▶ What you will do: Copy out each record that follows exactly, and omit any picture you find.

▶ Data listing:
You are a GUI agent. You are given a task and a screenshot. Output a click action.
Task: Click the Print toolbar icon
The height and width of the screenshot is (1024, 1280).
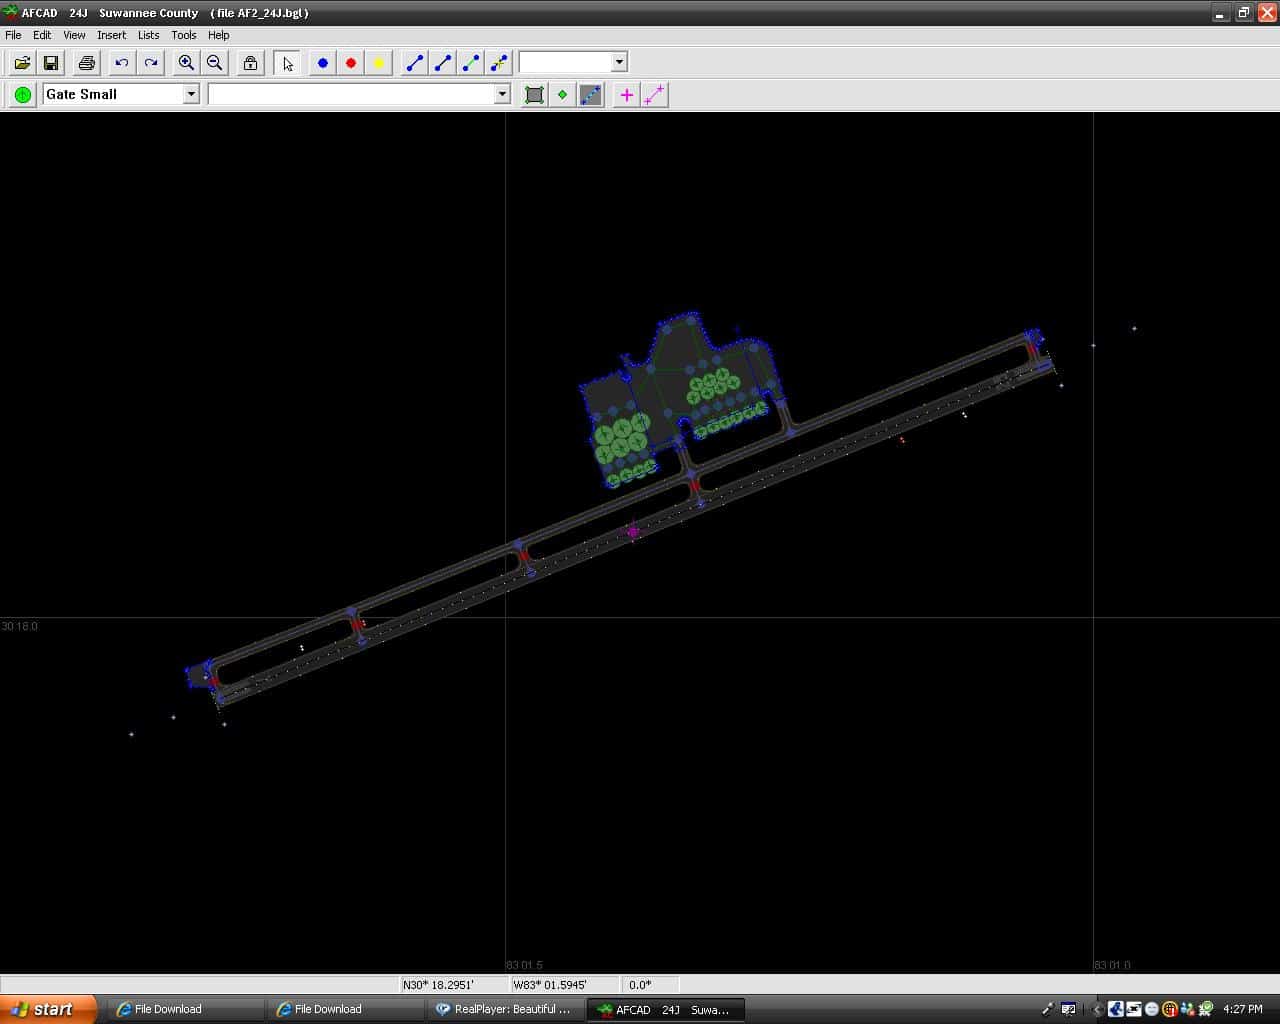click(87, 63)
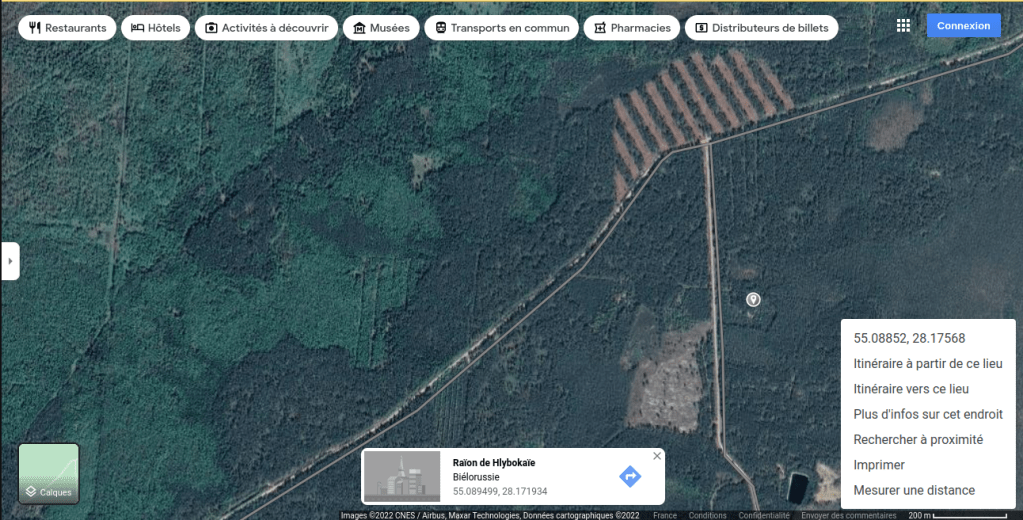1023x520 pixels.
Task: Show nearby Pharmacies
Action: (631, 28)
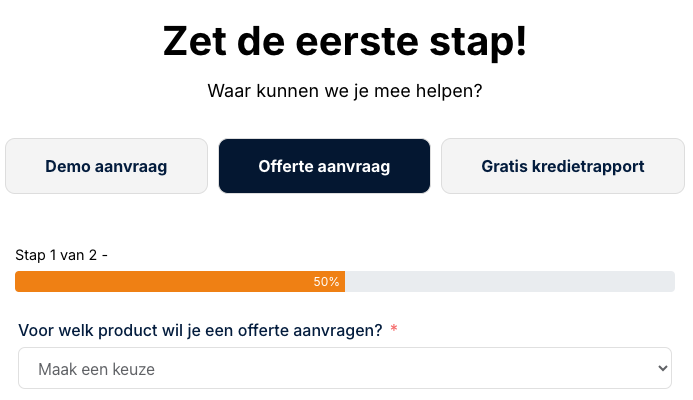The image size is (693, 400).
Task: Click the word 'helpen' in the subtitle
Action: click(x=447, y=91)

▶ Answer box:
You are a GUI agent. You are given a task and a screenshot. Output a click action.
Task: Click the Print toolbar icon
The height and width of the screenshot is (1024, 1280).
click(87, 63)
1023x520 pixels.
Task: Show nearby Pharmacies
Action: (631, 28)
The image size is (693, 400).
Task: Click the word 'helpen' in the subtitle
Action: click(x=447, y=91)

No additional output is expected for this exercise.